Here's a page where golog.l and an example program (simple elevator) may be
--- On Mon, 7/4/11, Alexander Burger <a...@software-lab.de> wrote:
> From: Alexander Burger <a...@software-lab.de>
> Subject: Re: pilog question
> To: email@example.com
> Date: Monday, July 4, 2011, 2:18 AM
> Hi Doug,
> > (be do ((Question @P) @S @S) (holds @P @S))
> > (be holds (@A @S)
> > (restoreSitArg @A @S @F)
> > (2 cons (-> @F)))
> Maybe this mechanism of explicitly specifying a number for
> the outer
> environment for unifying a clause is an an unfortunate
> limitation of
> Pilog. I don't know a better way, though.
> As I said, '2' tells the interpreter to unify in "level 2",
> the next level outside of 'holds'. So the query
> (? (holds (On @N) s0))
> works, because you are unifying with the top level.

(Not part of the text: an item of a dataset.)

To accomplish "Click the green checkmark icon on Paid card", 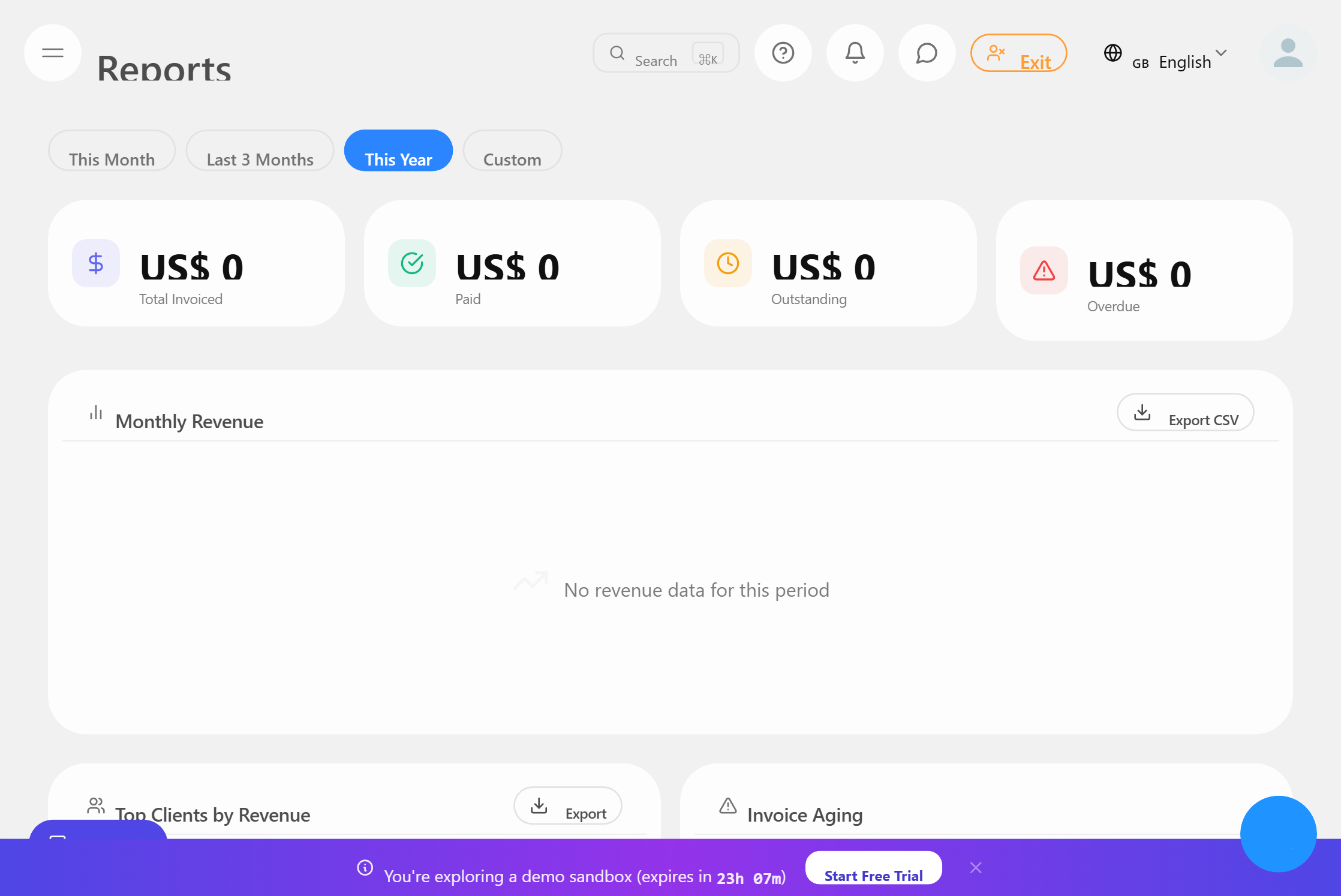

> On the other hand, if you'd defined
> (be holds (@A @S)
> (restoreSitArg @A @S @F)
> (3 cons (-> @F)) )
> i.e. specify level '3', the above query would not bind
> '@N', but the
> second query
> (? (do (Question (On @N)) s0 s0))
> would bind it in turn.
> So as long as 'do' doesn't have '@N' in its environment
> (i.e. the level
> above 'hold'), specifying '2' in 'hold' causes the binding
> to get lost.
> I'm not sure if the Pilog interpreter could be easily
> rewritten to
> behave in a better way.
> Would it help to use '3' in 'hold'? Or, if you have cases
> where you also
> need '2', to use two versions of 'hold'?